The International Crimes Tribunal recordings/e-mails are obviously not of the same import as the Wikileaks cables (though not without some significance of course in Bangladesh, and to the war crimes trials in particular). In addition, the Economist has not even yet published substantively on their content (though a Bangladesh newspaper has published transcripts of some material).

However, it is necessary to ask some questions about how confidential personal communications between a judge and a legal academic could have been recorded/hacked and how this information got in the hands of the Economist.

Of course, ones view about the person(s) responsible for the recording (as with one opinions about Bradley Manning) depends where your sympathies lie; if you are a keen supporter of the tribunals, the 'hacker' may be viewed simply as a criminal who has intercepted private communications of a sitting judge in gross contempt of court. But, for critics of the tribunal, this person may well be seen as a hero who has exposed something in the greater public interest

Here are ten initial points.

1. Security experts tend to claim that whilst e-mail communications are relatively easy to hack, Skype conversations are not. Moreover Skype conversations are not archived on either of the computers involved in the conversation, so that they any recording had to be made at the time when they were made.

2.  So in relation to the Skype calls, it appears there are the following options: (a) one/both of the computers used by the chairman and Ziauddin contained software that allowed Skype conversations to be recorded when they took place; (b) the rooms where the skype conversations occurred were bugged; (c) someone else in the room where the conversations took place was recording them.

3.  It is possible that the person responsible for the recording could well be someone trusted by the ICT chairman or Ziauddin; however it is equally possible that something more audacious has been undertaken involving more sophisticated bugging or hacking.

4. The Economist says that it did not procure or pay for this material; that the information was given to them. This must be taken at face value.

5. The person who hacked may well be different from the person who gave the information to the Economist. So the 'hacker' could have given/sold the material to a third party, who then gave it to the Economist.

6. The Economist was surely not the source for the Bangladesh newspaper Amar Desh receiving the material. There is no way that the Economist would have shared its scoop with any other media outlet, yet alone a Bangladesh one. So either the 'hacker' or a third party is the source of the information to Amar Desh.

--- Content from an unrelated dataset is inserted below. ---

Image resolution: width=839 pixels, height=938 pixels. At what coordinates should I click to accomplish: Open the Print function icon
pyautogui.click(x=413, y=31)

7. What role have the defense lawyers in all this? Clearly, the 'hacking' and the material obtained very much serves their interests. Though that does not mean that they necessarily were involved in all this - at the same time it is difficult to believe that this all came as a total surprise to them. At the very least, it is reasonable to assume the material flowed through them in some way before it got into the hands of the Economist. And perhaps they were more deeply involved. They have made no comment on this aspect so far.

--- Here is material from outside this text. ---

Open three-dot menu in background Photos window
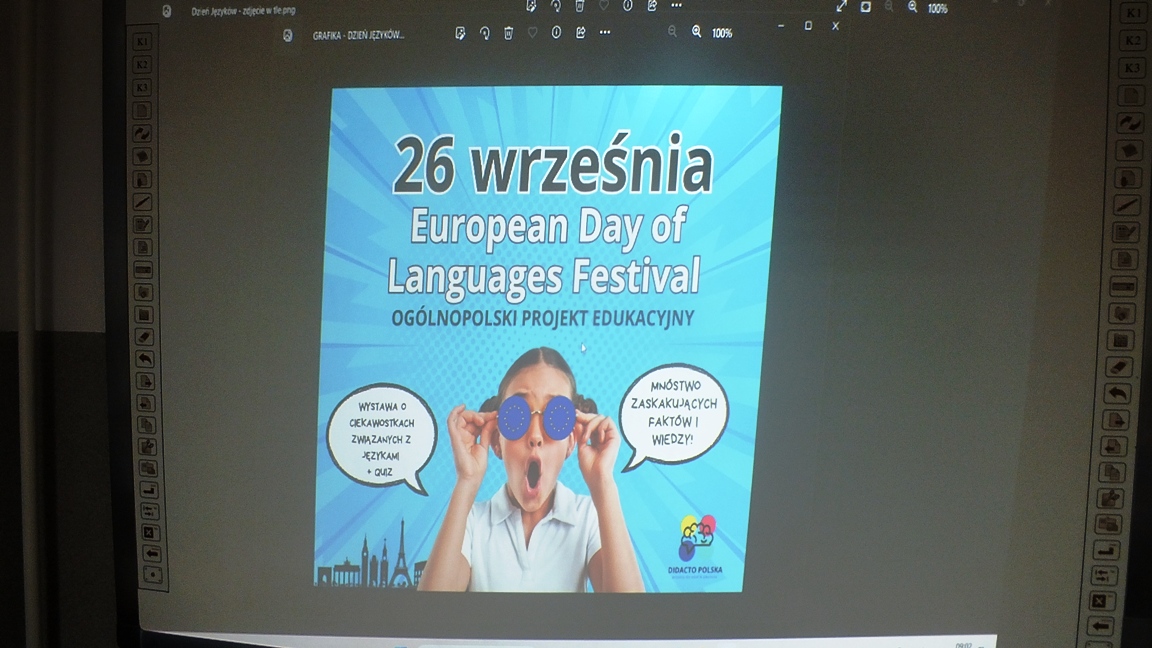Image resolution: width=1152 pixels, height=648 pixels. [677, 5]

8. I have asked the defense lawyers a series of questions on their role if any in the 'hacking' and in providing information to the Economist, and have been told that they will respond to the queries at a later stage after the publication of the Economist article. The questions that I have asked are as follows:
- Can you comment on whether any member of the ICT defense team in Bangladesh was responsible for recording/hacking the e-mails/skype calls relating to conversations/ messages of the ICT chairman currently in the hands of the Economist? 
- If not, can you comment on whether any other member of the ICT defense team in Bangladesh knows how the material was hacked/recorded? 
- Can you comment on whether, prior to 4 December, any member of the ICT defense team in Bangladesh saw any of the material that is in the hands of the economist and if so how did that came about? 
- Can you comment on whether any member of the local or international defense team had any role in bringing the material to the attention the Economist, and if so in what way?
9. Whilst the defense may have much to gain by the publication of this material, there are at the same time significant risks. The focus could move from the content of what was recorded, onto what involvement, if any, they had in the obtaining of the confidential material.

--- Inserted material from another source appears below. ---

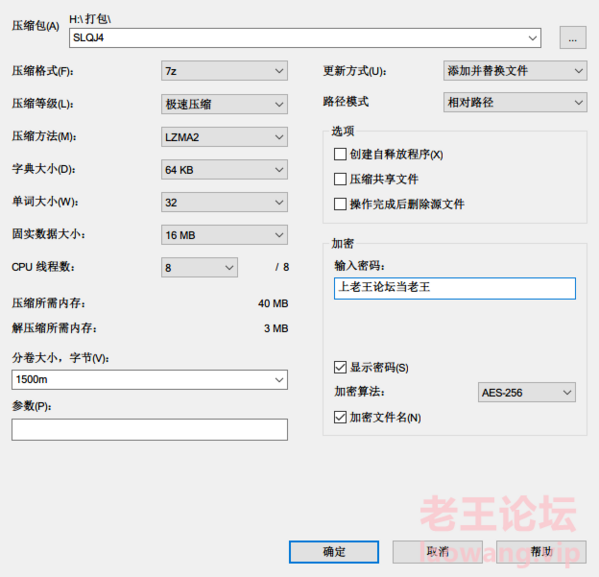Viewport: 599px width, 577px height.
Task: Open the AES-256 encryption algorithm dropdown
Action: [527, 392]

10. The person who hacked/recorded the conversations/e-mails will likely to have committed a criminal offense under Bangladesh law as will anyone who procured the offense. Without pre-judging the situation, there are legitimate questions to be asked of the defense legal team about their involvement in all this. As lawyers, they also have a higher set of professional standards to follow which include particular responsibilities towards the tribunal.